Exercise ▸ Copy out all of the records, exactly as they appear.

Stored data
● ● ● ● ●
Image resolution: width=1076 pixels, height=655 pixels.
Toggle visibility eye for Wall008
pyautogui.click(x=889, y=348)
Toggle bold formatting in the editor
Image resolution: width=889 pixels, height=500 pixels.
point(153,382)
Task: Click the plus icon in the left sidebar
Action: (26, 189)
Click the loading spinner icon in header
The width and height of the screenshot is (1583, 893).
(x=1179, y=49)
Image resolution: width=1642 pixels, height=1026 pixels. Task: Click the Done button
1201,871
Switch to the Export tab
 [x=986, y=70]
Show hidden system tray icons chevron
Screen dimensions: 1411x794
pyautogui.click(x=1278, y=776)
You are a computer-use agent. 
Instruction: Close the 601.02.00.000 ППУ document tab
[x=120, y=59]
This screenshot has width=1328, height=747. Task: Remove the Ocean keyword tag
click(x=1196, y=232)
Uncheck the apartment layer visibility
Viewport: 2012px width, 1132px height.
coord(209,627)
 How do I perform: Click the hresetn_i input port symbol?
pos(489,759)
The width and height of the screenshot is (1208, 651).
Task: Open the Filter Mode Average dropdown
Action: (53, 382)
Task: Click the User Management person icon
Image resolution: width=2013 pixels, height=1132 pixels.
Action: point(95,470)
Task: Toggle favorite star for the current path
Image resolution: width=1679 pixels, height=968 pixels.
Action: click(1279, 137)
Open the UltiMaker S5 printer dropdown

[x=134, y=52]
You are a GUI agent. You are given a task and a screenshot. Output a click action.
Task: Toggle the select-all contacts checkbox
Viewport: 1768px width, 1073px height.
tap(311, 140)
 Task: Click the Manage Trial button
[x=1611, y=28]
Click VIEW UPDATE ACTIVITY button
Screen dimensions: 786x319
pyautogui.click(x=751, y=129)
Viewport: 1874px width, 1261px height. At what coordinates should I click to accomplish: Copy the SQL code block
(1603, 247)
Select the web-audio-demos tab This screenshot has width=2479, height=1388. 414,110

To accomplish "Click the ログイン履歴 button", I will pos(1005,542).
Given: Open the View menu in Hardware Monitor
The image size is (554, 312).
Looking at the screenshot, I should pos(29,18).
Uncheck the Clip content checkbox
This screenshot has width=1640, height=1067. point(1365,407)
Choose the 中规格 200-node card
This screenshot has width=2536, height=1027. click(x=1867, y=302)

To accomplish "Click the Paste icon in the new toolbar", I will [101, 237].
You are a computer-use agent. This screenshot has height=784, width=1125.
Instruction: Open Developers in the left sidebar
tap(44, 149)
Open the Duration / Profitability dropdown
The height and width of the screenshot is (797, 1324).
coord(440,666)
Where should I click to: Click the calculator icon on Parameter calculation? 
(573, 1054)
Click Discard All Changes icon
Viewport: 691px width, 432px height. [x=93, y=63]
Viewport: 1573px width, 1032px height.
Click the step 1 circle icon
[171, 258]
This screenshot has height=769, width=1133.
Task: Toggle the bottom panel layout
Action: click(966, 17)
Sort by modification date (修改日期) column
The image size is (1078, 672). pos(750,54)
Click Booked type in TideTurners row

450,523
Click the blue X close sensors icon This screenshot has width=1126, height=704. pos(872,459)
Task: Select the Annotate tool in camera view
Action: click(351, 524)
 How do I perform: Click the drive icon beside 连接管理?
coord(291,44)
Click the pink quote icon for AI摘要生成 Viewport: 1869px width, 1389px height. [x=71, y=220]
● ● ● ● ●
Answer area ▸
Image resolution: width=1076 pixels, height=655 pixels.
Toggle visibility eye for Wall008
pyautogui.click(x=889, y=348)
Toggle bold formatting in the editor
Image resolution: width=889 pixels, height=500 pixels.
point(153,382)
Task: Click the plus icon in the left sidebar
Action: (26, 189)
Click the loading spinner icon in header
The width and height of the screenshot is (1583, 893).
(x=1179, y=49)
Image resolution: width=1642 pixels, height=1026 pixels. Task: Click the Done button
1201,871
Switch to the Export tab
 [x=986, y=70]
Show hidden system tray icons chevron
Screen dimensions: 1411x794
pyautogui.click(x=1278, y=776)
You are a computer-use agent. 
Instruction: Close the 601.02.00.000 ППУ document tab
[x=120, y=59]
This screenshot has width=1328, height=747. Task: Remove the Ocean keyword tag
click(x=1196, y=232)
Uncheck the apartment layer visibility
Viewport: 2012px width, 1132px height.
coord(209,627)
 How do I perform: Click the hresetn_i input port symbol?
pos(489,759)
The width and height of the screenshot is (1208, 651).
Task: Open the Filter Mode Average dropdown
Action: (53, 382)
Task: Click the User Management person icon
Image resolution: width=2013 pixels, height=1132 pixels.
Action: point(95,470)
Task: Toggle favorite star for the current path
Image resolution: width=1679 pixels, height=968 pixels.
Action: click(1279, 137)
Open the UltiMaker S5 printer dropdown

[x=134, y=52]
You are a GUI agent. You are given a task and a screenshot. Output a click action.
Task: Toggle the select-all contacts checkbox
Viewport: 1768px width, 1073px height.
tap(311, 140)
 Task: Click the Manage Trial button
[x=1611, y=28]
Click VIEW UPDATE ACTIVITY button
Screen dimensions: 786x319
pyautogui.click(x=751, y=129)
Viewport: 1874px width, 1261px height. At what coordinates should I click to accomplish: Copy the SQL code block
(1603, 247)
Select the web-audio-demos tab This screenshot has width=2479, height=1388. 414,110

To accomplish "Click the ログイン履歴 button", I will pos(1005,542).
Given: Open the View menu in Hardware Monitor
The image size is (554, 312).
Looking at the screenshot, I should pos(29,18).
Uncheck the Clip content checkbox
This screenshot has width=1640, height=1067. point(1365,407)
Choose the 中规格 200-node card
This screenshot has width=2536, height=1027. click(x=1867, y=302)

To accomplish "Click the Paste icon in the new toolbar", I will [101, 237].
You are a computer-use agent. This screenshot has height=784, width=1125.
Instruction: Open Developers in the left sidebar
tap(44, 149)
Open the Duration / Profitability dropdown
The height and width of the screenshot is (797, 1324).
coord(440,666)
Where should I click to: Click the calculator icon on Parameter calculation? 
(573, 1054)
Click Discard All Changes icon
Viewport: 691px width, 432px height. [x=93, y=63]
Viewport: 1573px width, 1032px height.
Click the step 1 circle icon
[171, 258]
This screenshot has height=769, width=1133.
Task: Toggle the bottom panel layout
Action: click(966, 17)
Sort by modification date (修改日期) column
The image size is (1078, 672). pos(750,54)
Click Booked type in TideTurners row

450,523
Click the blue X close sensors icon This screenshot has width=1126, height=704. pos(872,459)
Task: Select the Annotate tool in camera view
Action: click(351, 524)
 How do I perform: Click the drive icon beside 连接管理?
coord(291,44)
Click the pink quote icon for AI摘要生成 Viewport: 1869px width, 1389px height. [x=71, y=220]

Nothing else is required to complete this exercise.